Ernst Jünger morre aos 102 anos, em 1998. Lutou na I Guerra Mundial (antes dela já lutava em África pela Legião Estrangeira, com apenas 15 anos, tendo sido resgatado pelo pai!) e foi ferido sete vezes, tendo recebido os acostumados louvores chauvinistas alemães. Pertenceu a unidades de choque que, pela calada da noite, atacavam as trincheiras inimigas e degolavam as sentinelas com as baionetas. O que não o impediu de amar os insectos, os animais e as plantas ao ser um entomologista, zoólogo e botânico de renome. Perante isto, só me resta desejar que nenhum filósofo tenha responsabilidades governamentais ou desenhe o destino de um país e de um povo! Era, igualmente, um pesquisador sensorial e um opiómano, embriagando-se e experimentando todas as drogas que lhe vinham às mãos, escrevendo num estado de êxtase, o que lhe vinha à cabeça. Muitos dos seus melhores livros estão aí para o provar. Militar exemplar para os cânones habituais das casernas, claro que nos anos 20 e 30, Hitler e os seus meninos de coro andaram-lhe a arrastar a asa, mas Jünger renegou sempre o nazismo, talvez pela sua origem aristocrata, e a partir de 1943 chega a ser vigiado pela Gestapo. O exército, que ele tanto amou, mata-lhe um filho em Itália, obrigando-o a uma missão suicida num batalhão disciplinar e, claramente, por motivos políticos. Deixo-vos com um trecho deste «O Passo da Floresta» sobre a liberdade:

«O verdadeiro problema reside, antes, no facto de uma grande maioria 'não' querer a liberdade, no facto de até ter medo dela. É preciso 'ser' livre, para chegar a ser livre, porque liberdade é existência - é, sobretudo, o sentimento harmónico da existência e o prazer, sentido como destino, em a realizar. É, então, que o ser humano é livre, e o mundo cheio de coacção e de meios de coacção tem de servir, daqui em diante, para tornar visível a liberdade em todo o seu esplendor, do mesmo modo que as massas da pedra primitiva, pela pressão que exercem, fazem germinar cristais.

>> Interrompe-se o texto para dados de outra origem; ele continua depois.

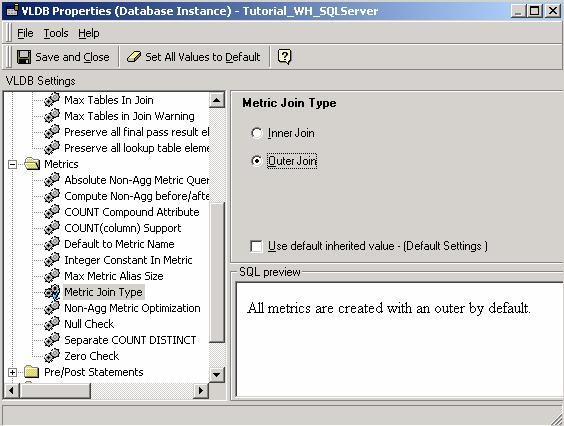Image resolution: width=564 pixels, height=426 pixels.
Task: Collapse the Metrics folder tree node
Action: 12,164
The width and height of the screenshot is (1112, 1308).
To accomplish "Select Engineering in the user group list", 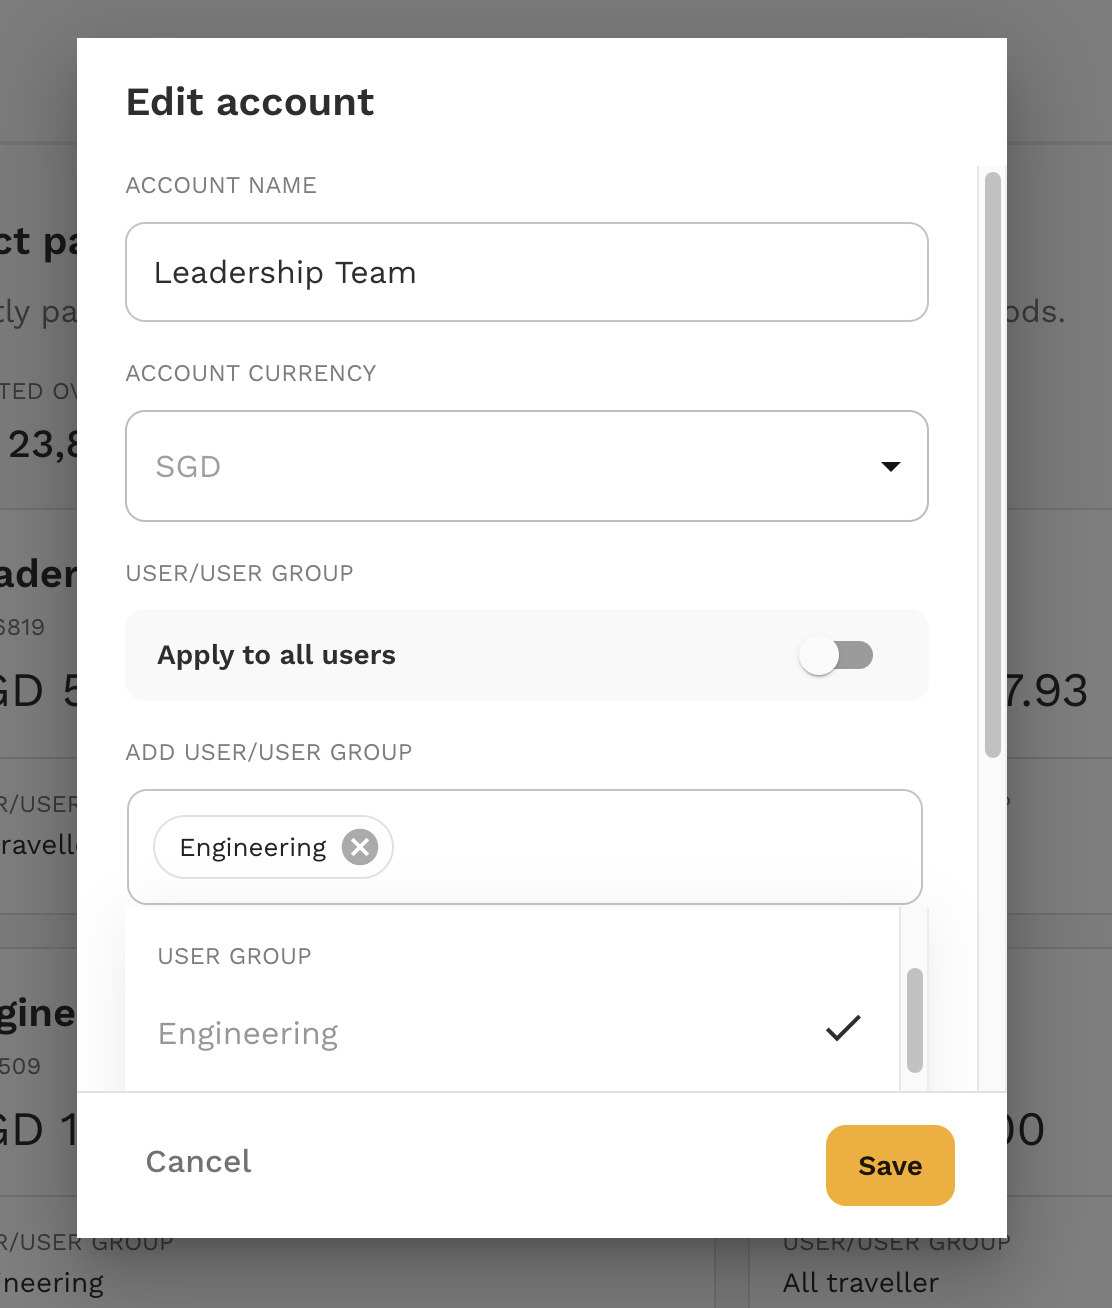I will coord(512,1033).
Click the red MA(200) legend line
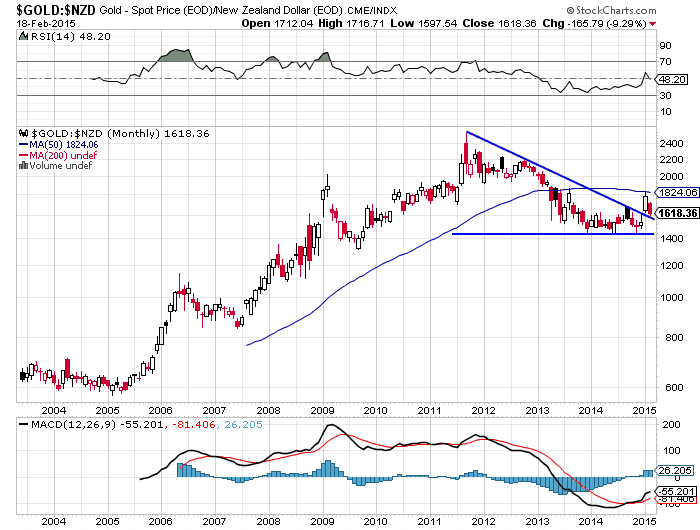Screen dimensions: 700x530 25,154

A nova liberdade é velha, é liberdade absoluta na roupagem da época; pois, conduzir uma vez mais, apesar de todas as astúcias do espírito do tempo, ao triunfo da liberdade: eis o sentido do mundo histórico.» (pág.119)

«O Passo da Floresta» deve ler-se com os olhos de hoje; não perderão nada porque a sua actualidade é impossível de esconder. Pelo medo que as grandes massas mostram ter por essa liberdade posta em causa cada vez mais por pequenos führers que se vão apresentando aqui e ali nas ruínas de uma sociedade verdadeiramente doente em que a guerra permanente, a anomia, a violência destrutiva e a ignorância surgem como um vórtice que nos arrasta para um fim anunciado. Ler Jünger talvez nos aplaque a vontade de mergulhar nesse vórtice.